Annual mechanical cutting, with a tractor equipped with a cutter bar or a flail cutter, trims them into neat, uniform, dense stock-proof hedges but severely limits their value as a wildlife resource;the annual trim removesmost of the current year's grow that will bear the following year's flowers and fruit, so the value of hedges that are maintained like this is much less than a hedge like ......

















........... this, which has been allowed to grow, has a broad margin and retains all its flowering potential, so that in summer ......


.......... it will look like this. Dense, overgrown hedges have the potential to act as wildlife refuges and wildlife corridors. 

It is important that hedges are maintained, otherwise they simply develop into lines of trees but cutting hedges rotationally on a three-year cycle, rather than annually, would greatly improve their value as cover for birds and mammals, providing a supply of pollen and nectar for insects and autumn fruits for birds and mammals.

Simply planting more hedges isn't necessarily a particular effective wildlife conservation measure, although it's better than nothing. It's the quality of hedges that really counts, and that depends on how they are maintained.



Tuesday, February 1, 2011

Hedge Laying

Here's a sight that you don't see very often these days - a newly laid hedge. I found this old picture, that I must have taken fifteen years ago, amongst some old colour transparencies. The fresh, new cuckoo pint leaves at the bottom of the hedge show that it was a very early spring day and I can remember stopping the car to take the picture, somewhere between Kirkby Stephen and Sedburgh in the Howgills.

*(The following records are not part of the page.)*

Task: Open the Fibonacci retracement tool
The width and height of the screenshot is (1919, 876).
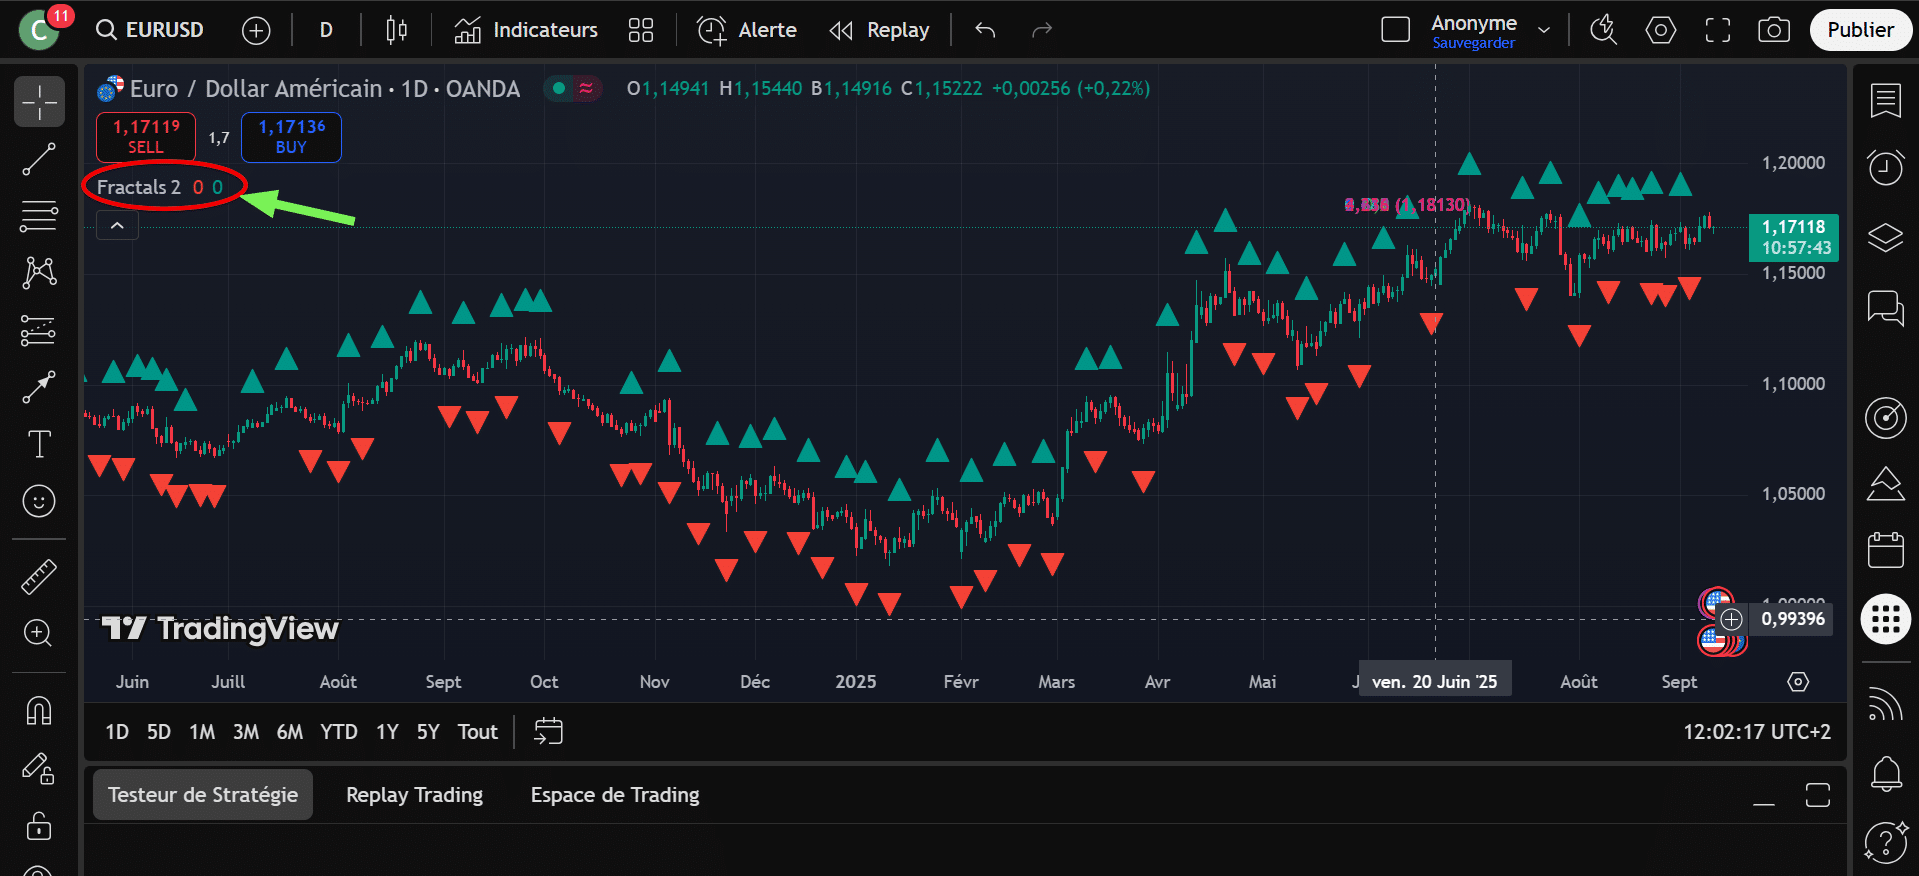Action: click(x=39, y=215)
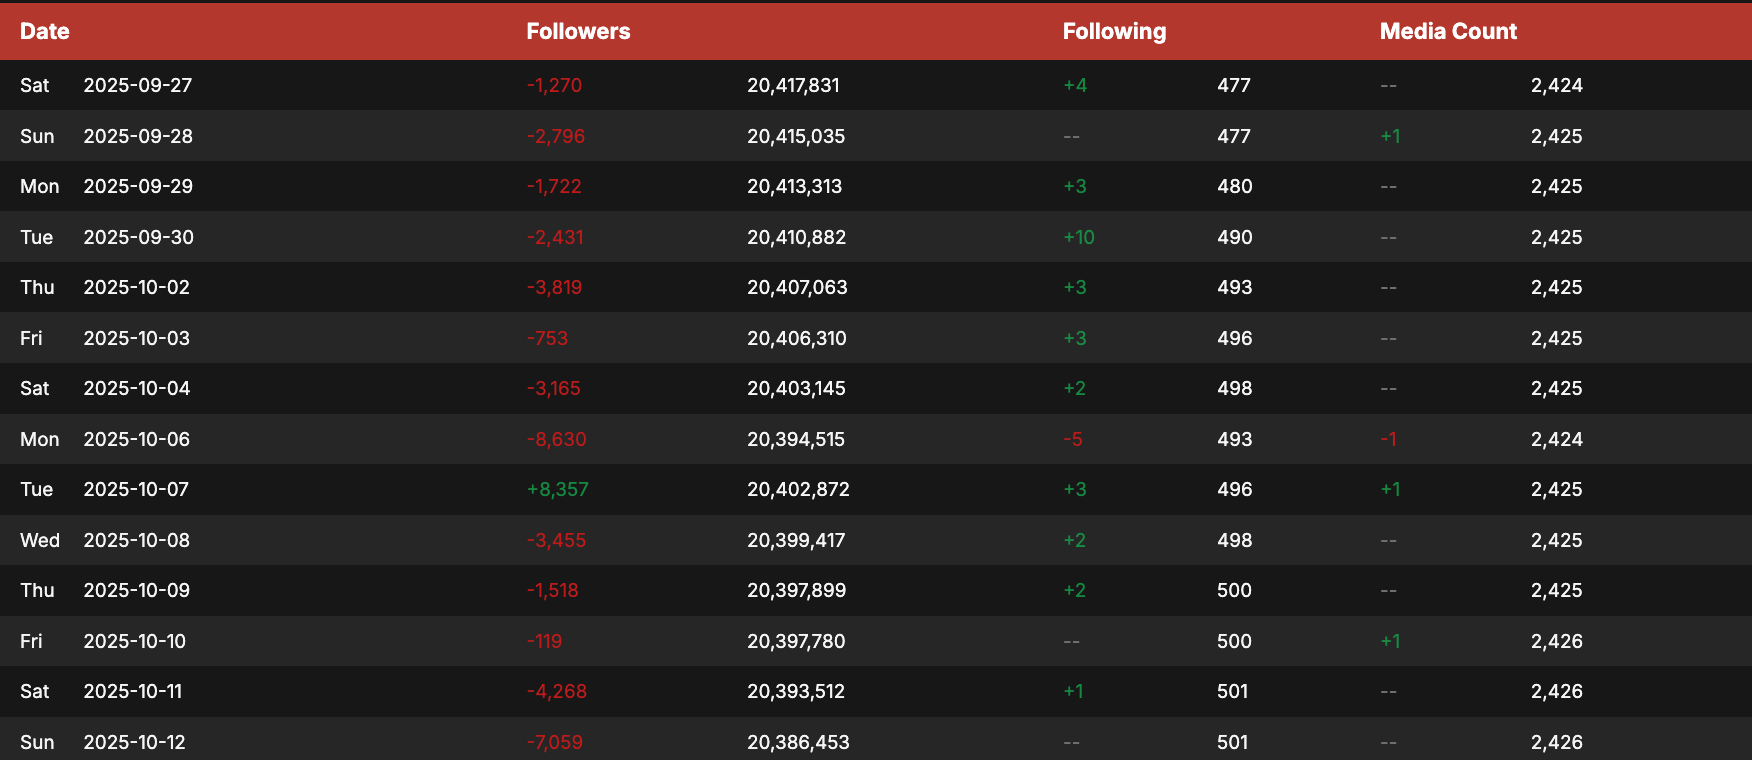Select the 20,417,831 followers total
This screenshot has width=1752, height=760.
tap(793, 85)
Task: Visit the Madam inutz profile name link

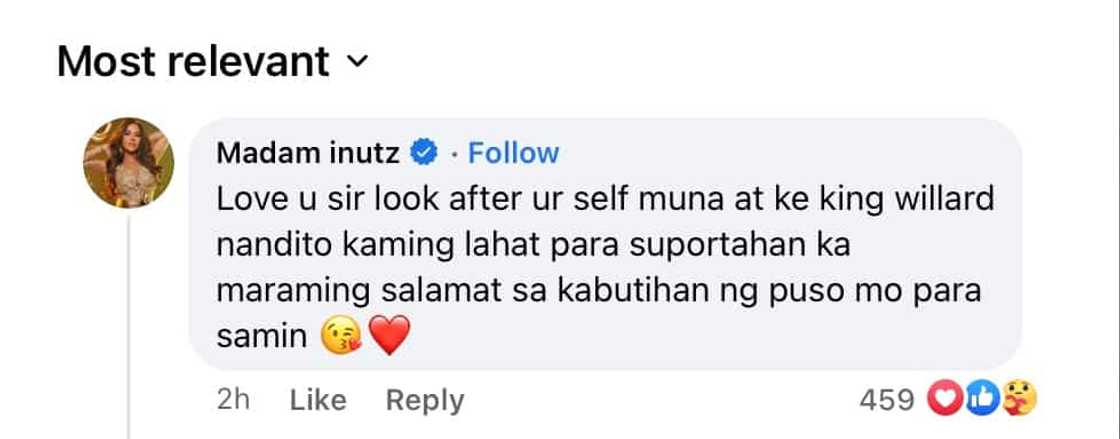Action: [308, 154]
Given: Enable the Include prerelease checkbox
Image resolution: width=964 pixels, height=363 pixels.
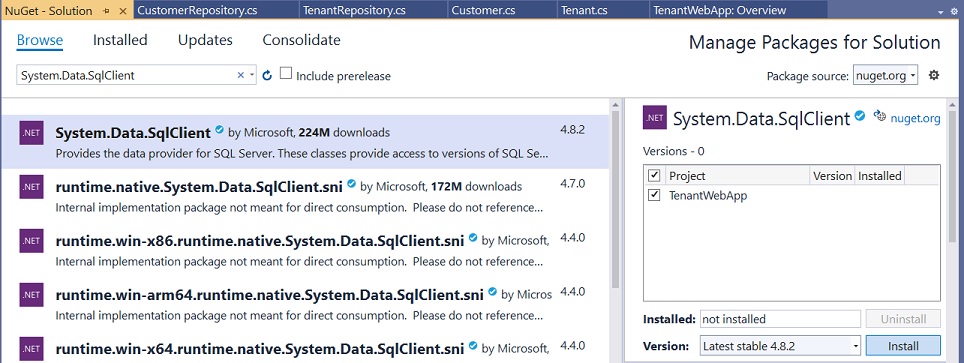Looking at the screenshot, I should pyautogui.click(x=286, y=74).
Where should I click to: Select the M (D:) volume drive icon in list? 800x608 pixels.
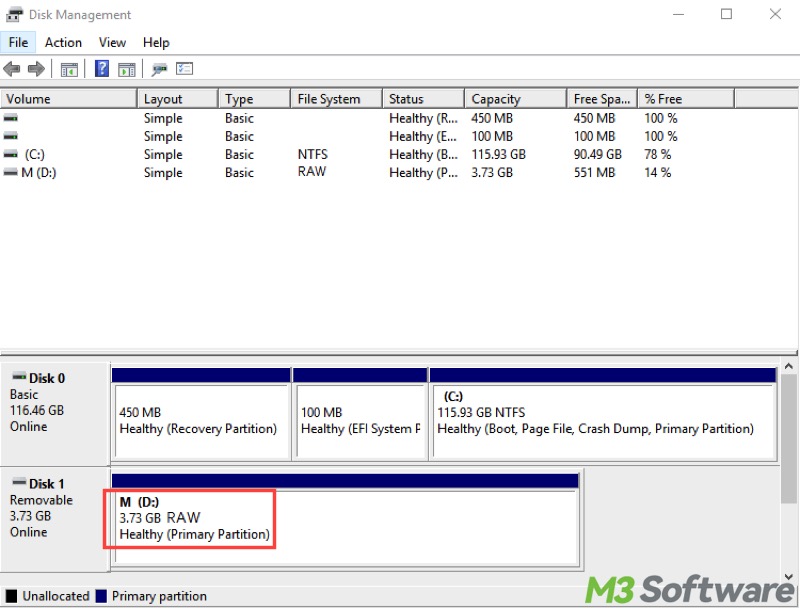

This is a very laborious method of hedge management but when hedge laying is well done it produces a stock-proof barrier that will last for decades with only minimal maintenance. Young hawthorn stems are partially severed, bent over and then tied into stakes, then...


... when spring arrives vigorous new, prickly shoots grow up through the laid stems and produce a living, interlocking barrier. There are some very fine examples to be seen on the National Hedgelaying Society web site. It must be hard work, tough on the hands with all those hawthorn spines, so I guess it's no wonder that flail cutting hedges with a tractor has taken over, but although that keeps hedges in shape it can never produce the dense growth at the bottom of a laid hedge that stops a sheep pushing its way through. Annual flail cutting also tends to remove all of last year's young shoots that bear flowers buds - so no flowers for insects in early summer or haws for the birds to feed on in autumn.


You can often see old hawthorns that were once part of hedges that were laid in the distant past. The horizontal branches with vertical growths are a tell-tale sign ...
















Long ago, someone must have spent several days laying this old hedge ......























... and you can still see the legacy of their work in the distinctive silhouettes of these ancient hawthorns.